Viele Leute machen das eben nicht, geben Nonsens- oder fremde Daten an (z. B. bei Fonic, Tchibo, Aldi usw.) und bei einigen Anbietern muss man vorerst auch weiterhin gar keine Daten angeben, da die Nummer für den kurzfristigen Gebrauch sofort scharf geschaltet ist.


----------



## Fidelis56 (29 Juni 2016)

ja ok, jetzt geht das noch, aber es ist jetzt beschlossen dass es in Zukunft nur noch mit Perso geht oder ?


----------



## ThorstenWelter (6 September 2016)

Momentan geht es noch ohne Perso, oder
hat da jemand Erfahrung ?
Thorsten


----------



## Dschemmel (26 September 2016)

Also ich habe mir eine bei Aldi geholt, musste nur Adresse, Festnetznummer und Geburtsdatum bei der online registrierung angeben. Hat einwandfrei funktioniert. Ohne Perso etc.
Dschemmel


----------



## Tschekka (22 März 2017)

Nicht mehr lange, ab mitte des Jahres müssen die Daten spätestens vor Aktivierung einer Prepaid Karte rechssiocher verifiziert werden


----------



## jupp11 (23 März 2017)

https://netzpolitik.org/2016/wir-ve...unk-kommt-auch-fuer-existierende-anschluesse/


> Mobilfunk-Anschlüsse dürfen nicht mehr pseudonym genutzt werden, ab jetzt soll Ausweiszwang für SIM-Karten gelten. Das ist Teil des neuen Anti-Terror-Pakets, das die Bundesregierung heute beschlossen hat. Schon jetzt werden diese Daten millionenfach abgefragt.
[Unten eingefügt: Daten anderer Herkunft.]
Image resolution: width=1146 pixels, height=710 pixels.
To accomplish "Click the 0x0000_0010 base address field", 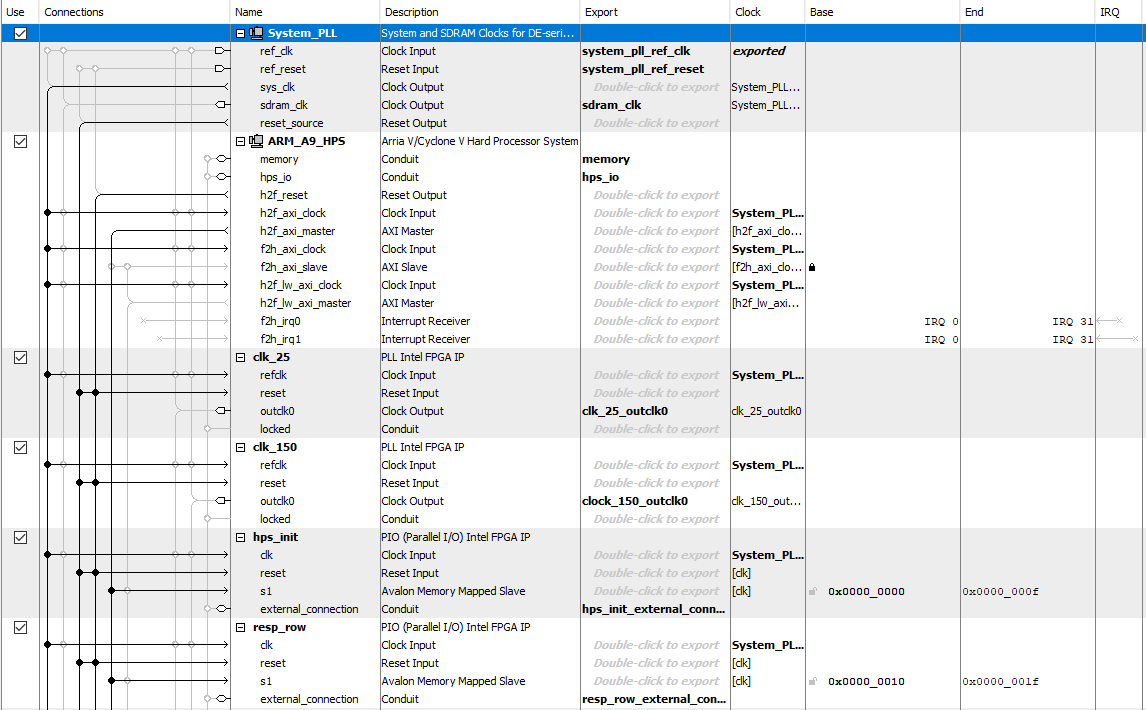I will [866, 681].
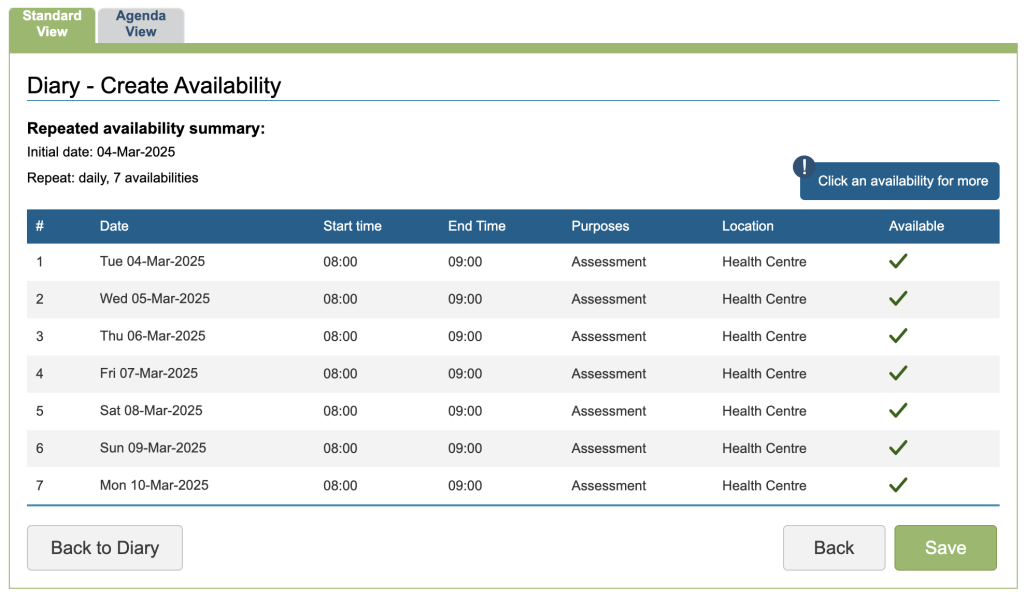Viewport: 1024px width, 595px height.
Task: Click the green checkmark for 04-Mar-2025
Action: click(x=898, y=261)
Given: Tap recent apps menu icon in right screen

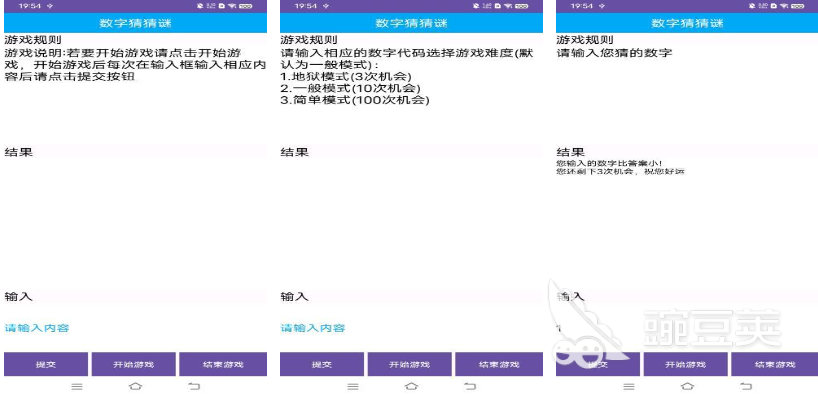Looking at the screenshot, I should 629,387.
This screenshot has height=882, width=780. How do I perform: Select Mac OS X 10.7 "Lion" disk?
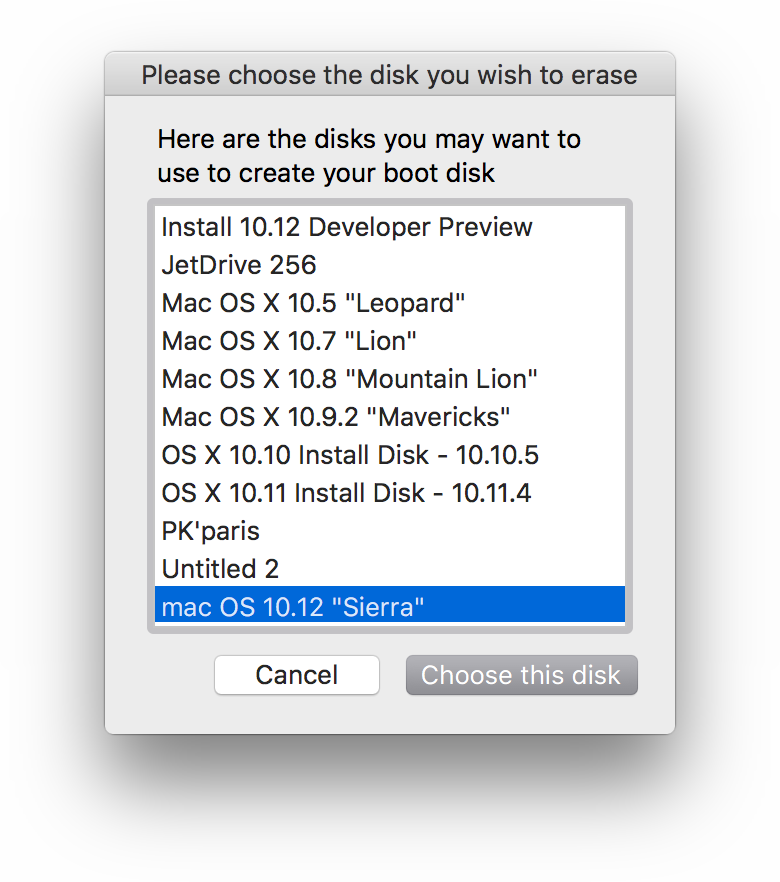pyautogui.click(x=390, y=341)
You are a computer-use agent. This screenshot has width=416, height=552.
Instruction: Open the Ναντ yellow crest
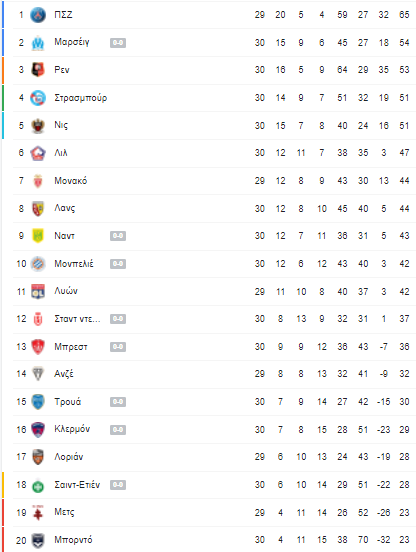point(38,236)
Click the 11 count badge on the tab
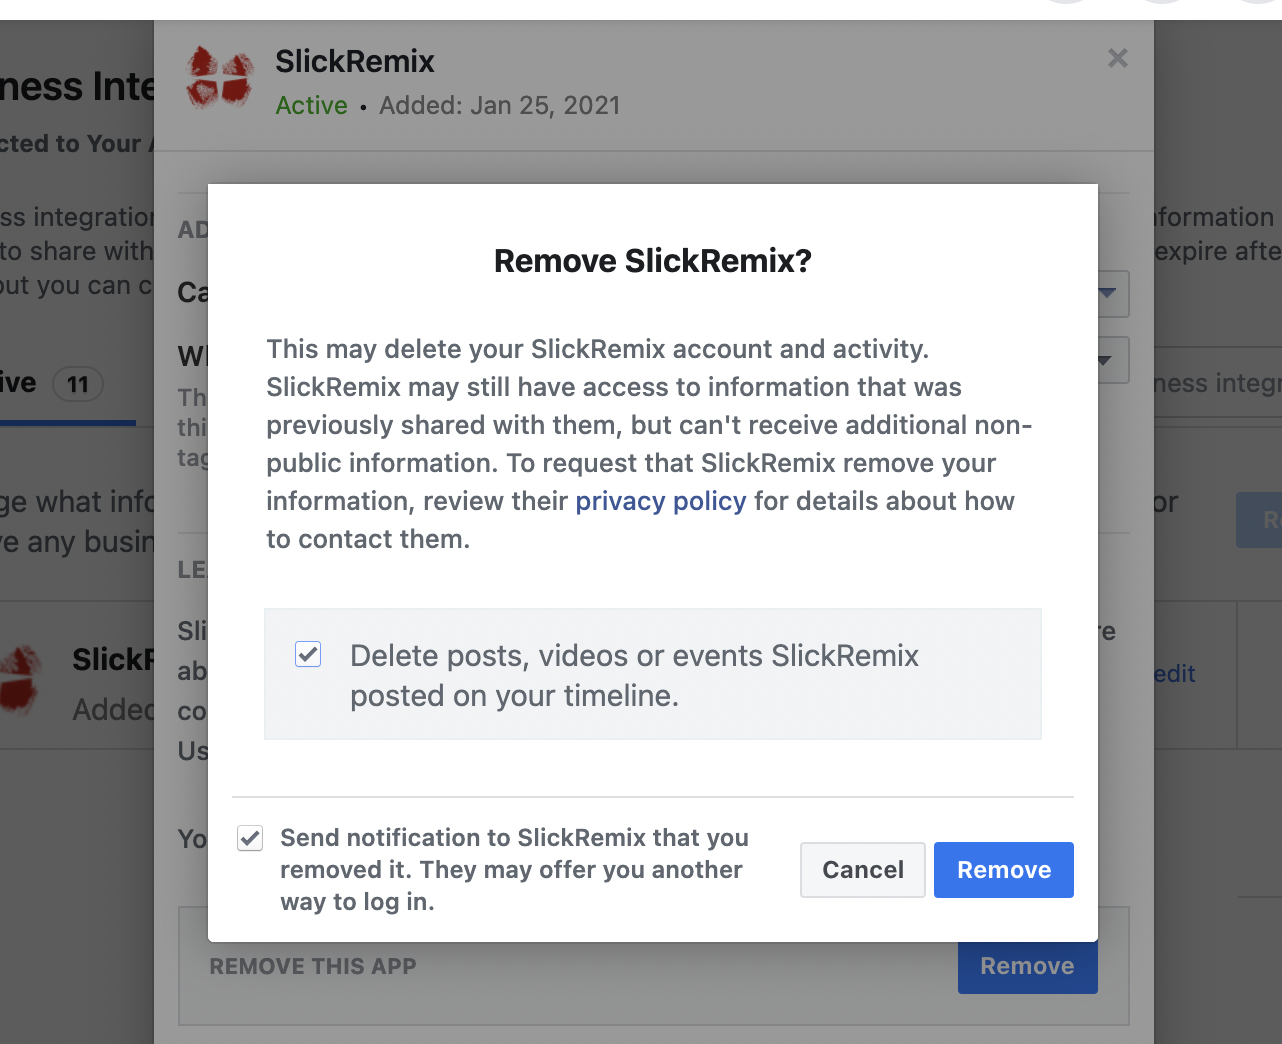This screenshot has height=1044, width=1282. 78,384
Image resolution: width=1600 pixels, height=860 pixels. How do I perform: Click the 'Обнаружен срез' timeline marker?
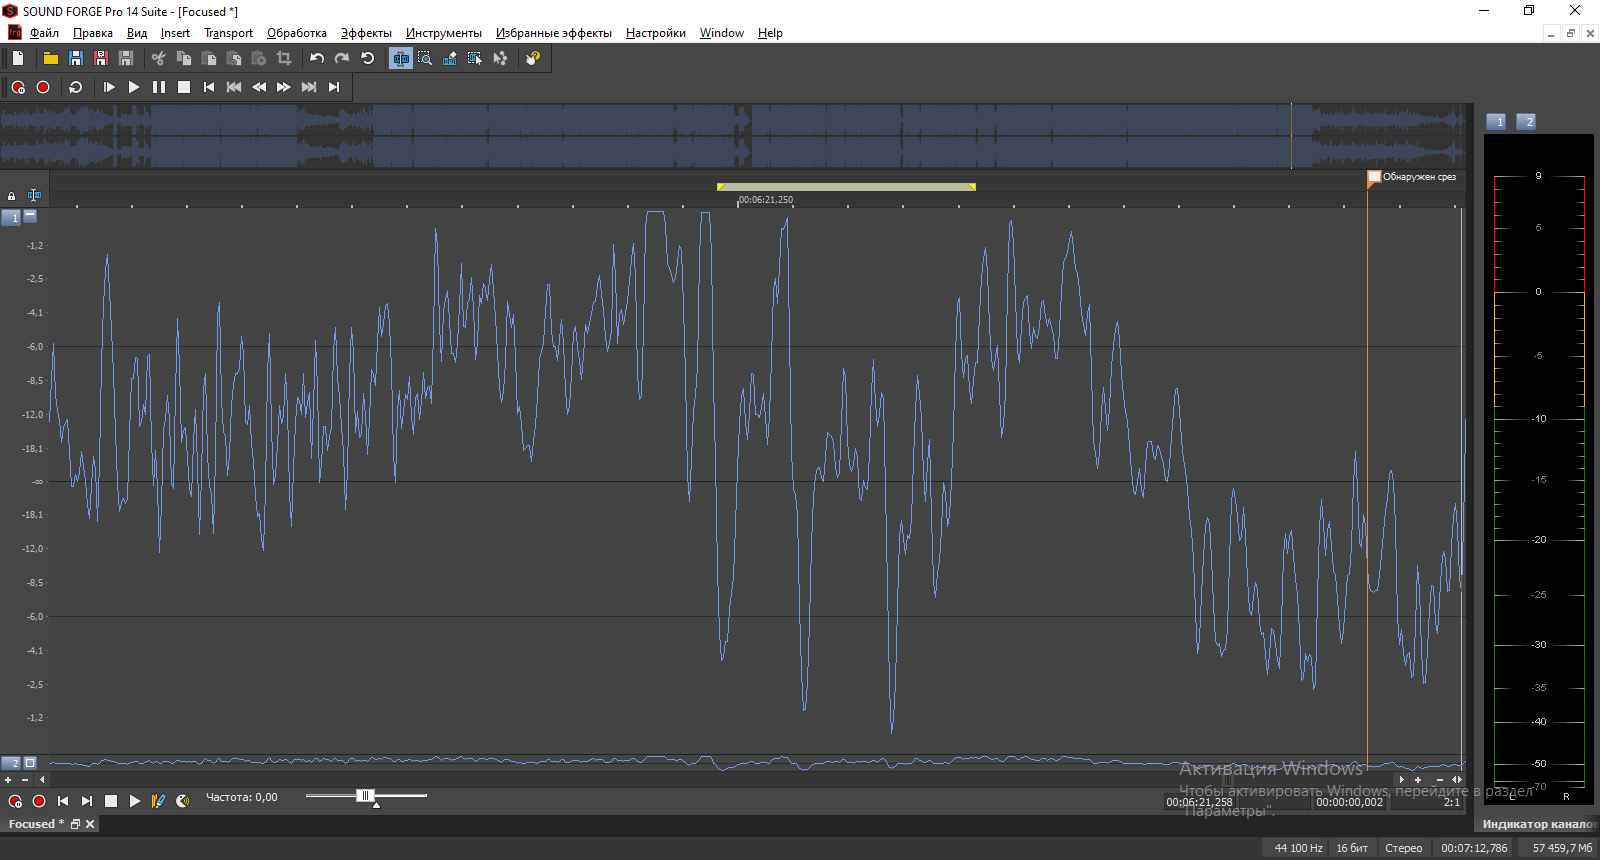[x=1374, y=177]
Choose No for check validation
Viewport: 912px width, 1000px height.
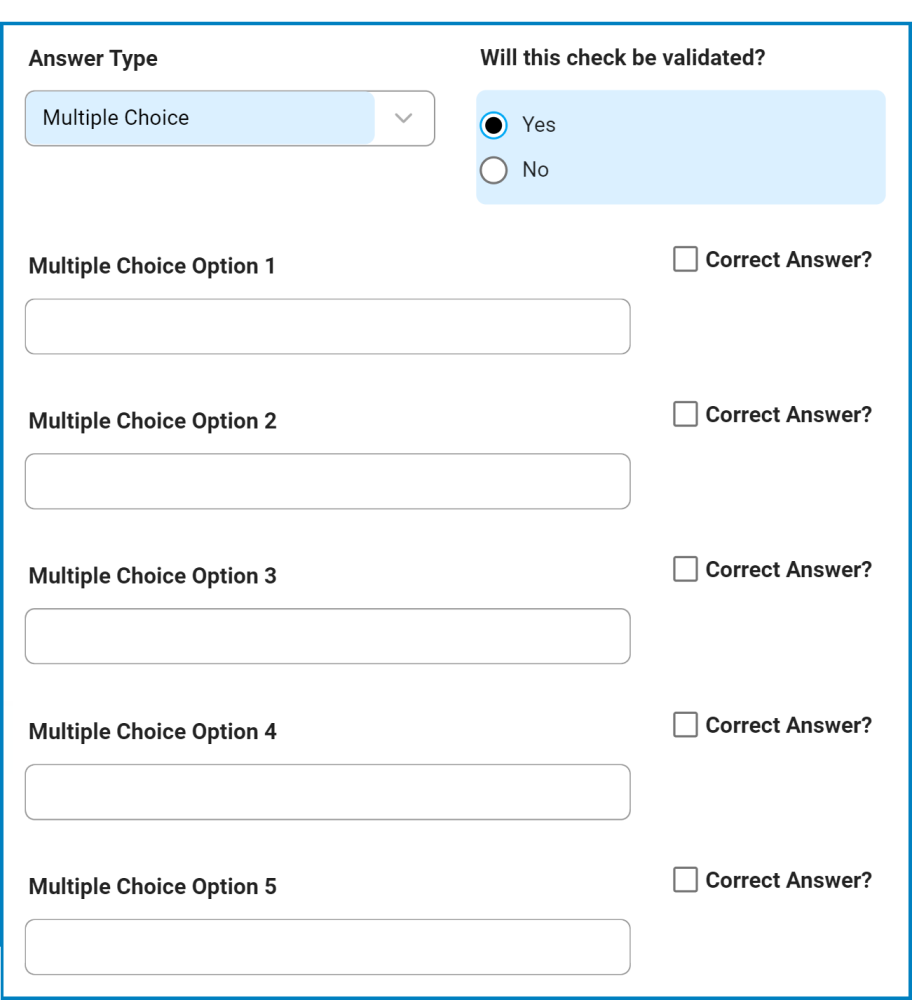[496, 169]
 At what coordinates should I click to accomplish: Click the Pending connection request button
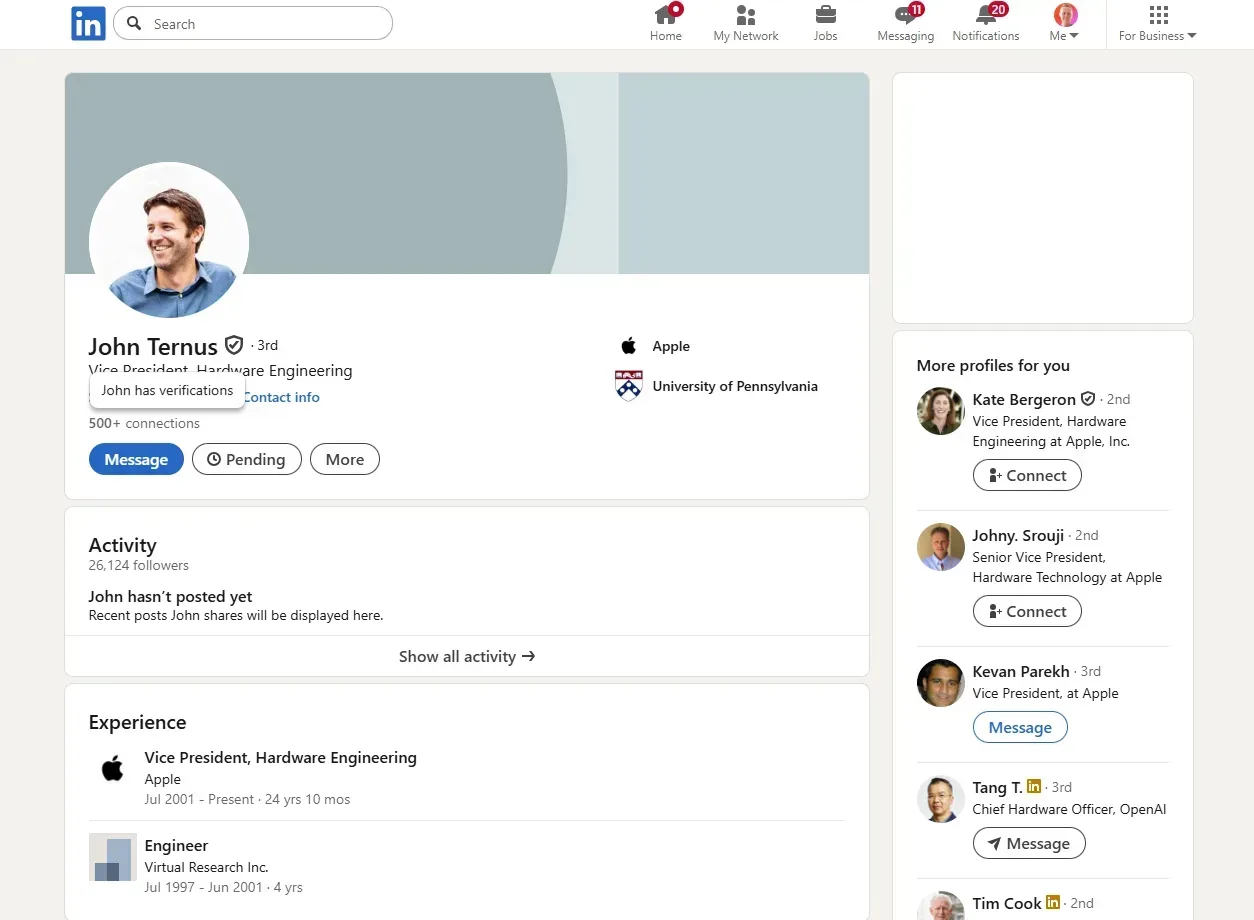(246, 460)
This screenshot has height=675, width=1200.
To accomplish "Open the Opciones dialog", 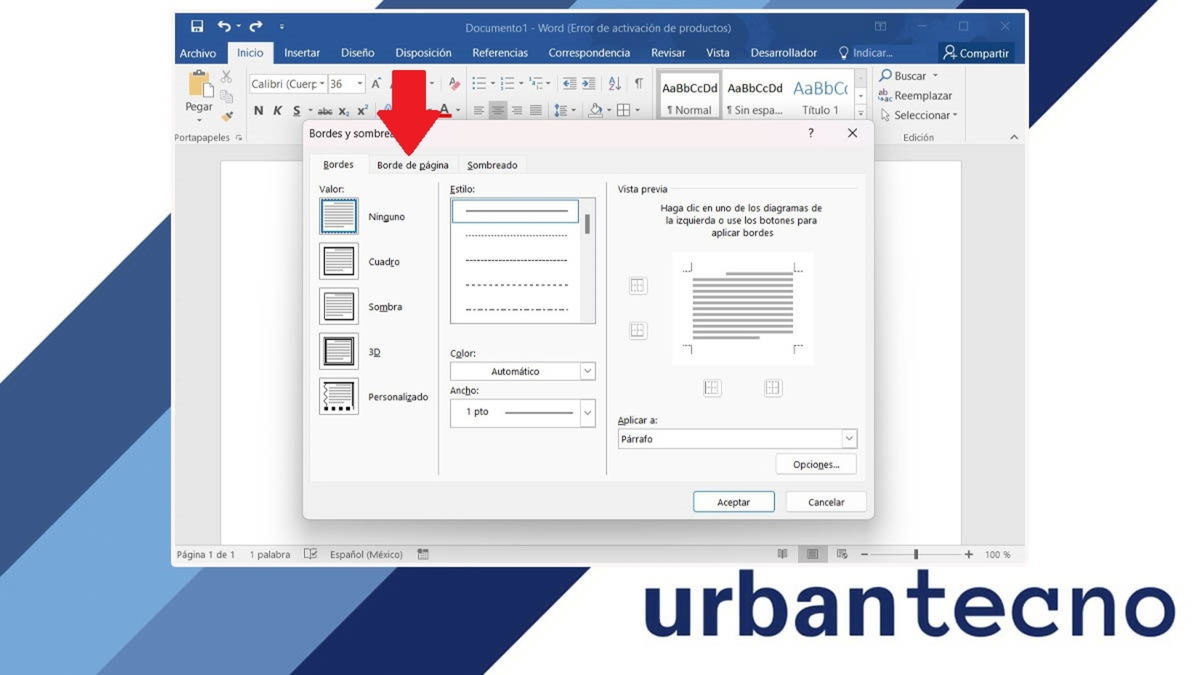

https://dejure.org/gesetze/TKG/111.html


> Fassung aufgrund des Gesetzes zum besseren Informationsaustausch bei der Bekämpfung des internationalen Terrorismus vom 26.07.2016
> (BGBl. I S. 1818),* in Kraft getreten am 30.07.2016*


----------



## KarinGust (22 März 2018)

Inzwischen kann man wieder jede Menge bereits aktivierte SIM karten kaufen
zb bei ebay
nur etwas teurer


----------



## Guilia (1 Dezember 2018)

Kann ich bestätigen. Ist auch gut so.


----------



## hFranz (21 Januar 2019)

Kann man auch in ENgland problemlos bestellen


----------